Eighteen months ago, we obtained the thulium laser. Tissue effects are similar to those of the CO2 laser—except that laser energy is delivered via a glass fiber, passed through the channel of a flexible video-endoscope. We use the thulium laser primarily in the treatment of papillomas, granulomas that need a “stalk” divided, and clearly benign leukoplakia.
Recently, we have acquired the pulsed-KTP laser, also for office-based surgery.

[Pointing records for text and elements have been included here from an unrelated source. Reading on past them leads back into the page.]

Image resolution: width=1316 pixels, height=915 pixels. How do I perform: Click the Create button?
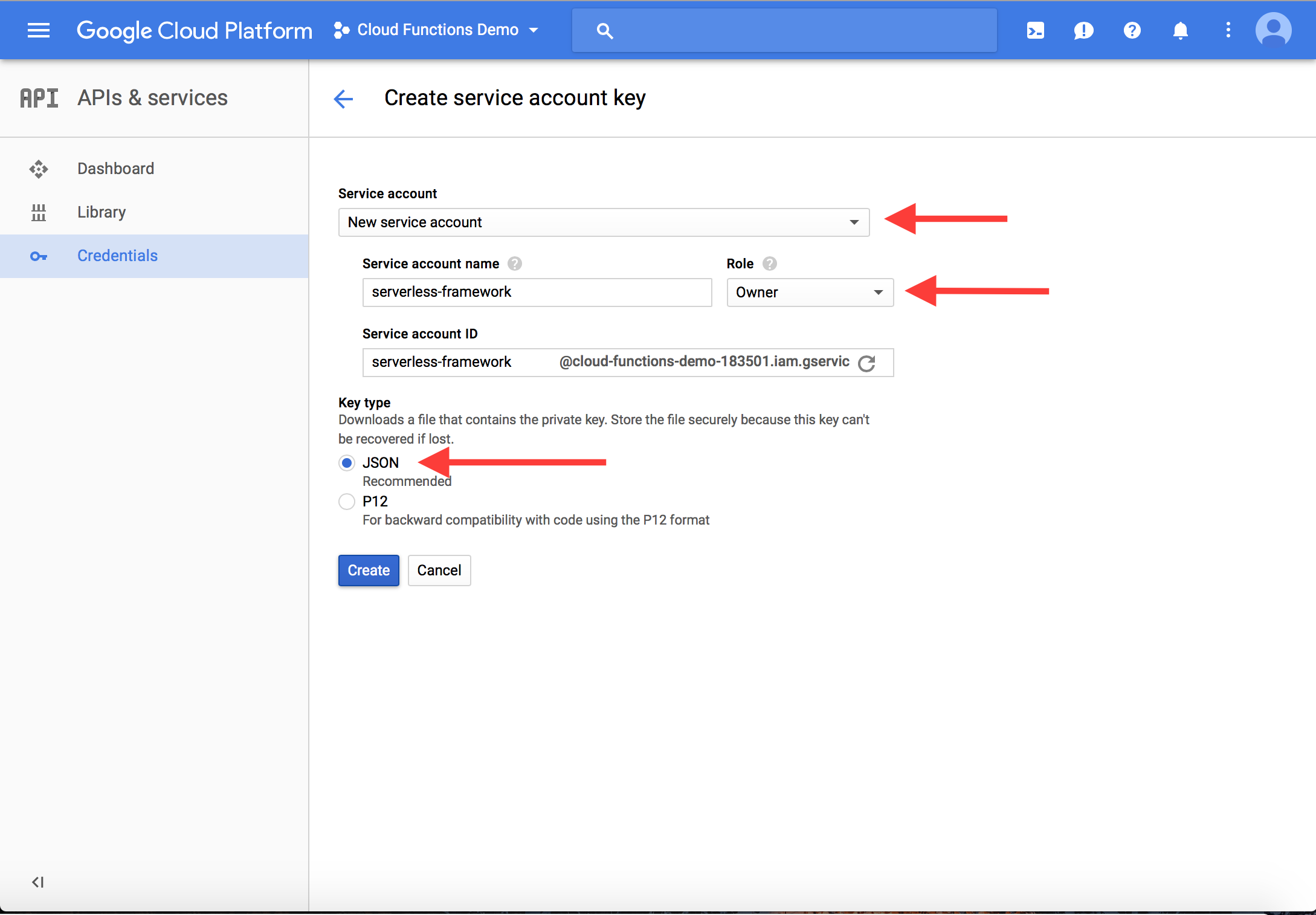(369, 569)
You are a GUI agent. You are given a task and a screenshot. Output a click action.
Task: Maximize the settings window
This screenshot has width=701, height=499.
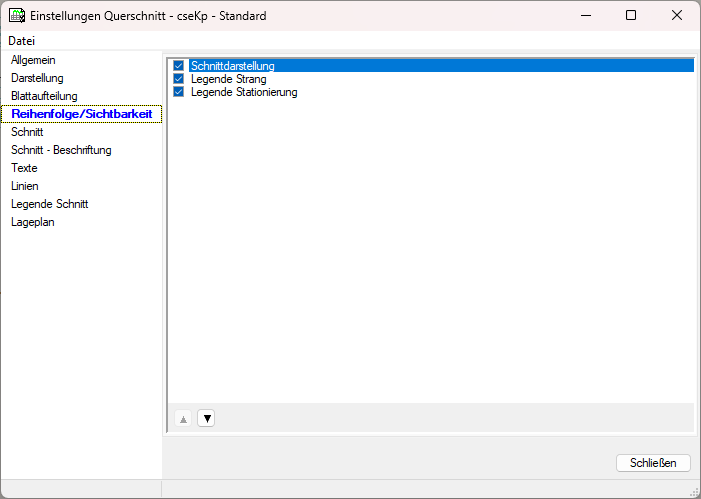pos(630,16)
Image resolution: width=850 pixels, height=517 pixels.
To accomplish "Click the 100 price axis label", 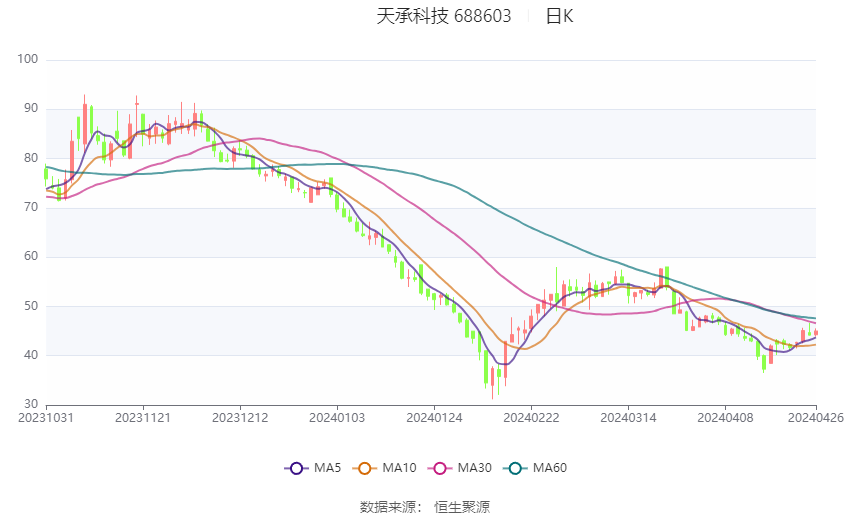I will point(28,59).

Laser energy is likewise delivered via a glass fiber, but the chromophore is not the water molecule, but instead the hemoglobin molecule, which makes this laser well-suited to treating vascular lesions, including capillary ectasia, lower-bulk papillomas, sessile granulomata, and pre-cancerous lesions or early, superficial carcinomas.
“Office-based” surgery is not appropriate for all lesions: e.g. those seen in singers with otherwise-irreversible lesions, or for cysts and glottic sulci or when large cancers are to be removed via laser excision. When appropriate, however, an advantage of videoendoscopy procedure room laser surgery is that patients can drive themselves to and from the procedure, saving both time and expense. In addition, certain tracheal lesions are more easily accessed through this approach, and persons with anatomical or medical issues that prohibit general anesthesia may be more safely and effectively managed.
While we continue to use time-honored operating room methodologies, this newer “awake patient” laser methodology is adding yet another option to BVI’s treatments of voice, swallowing, and airway disorders.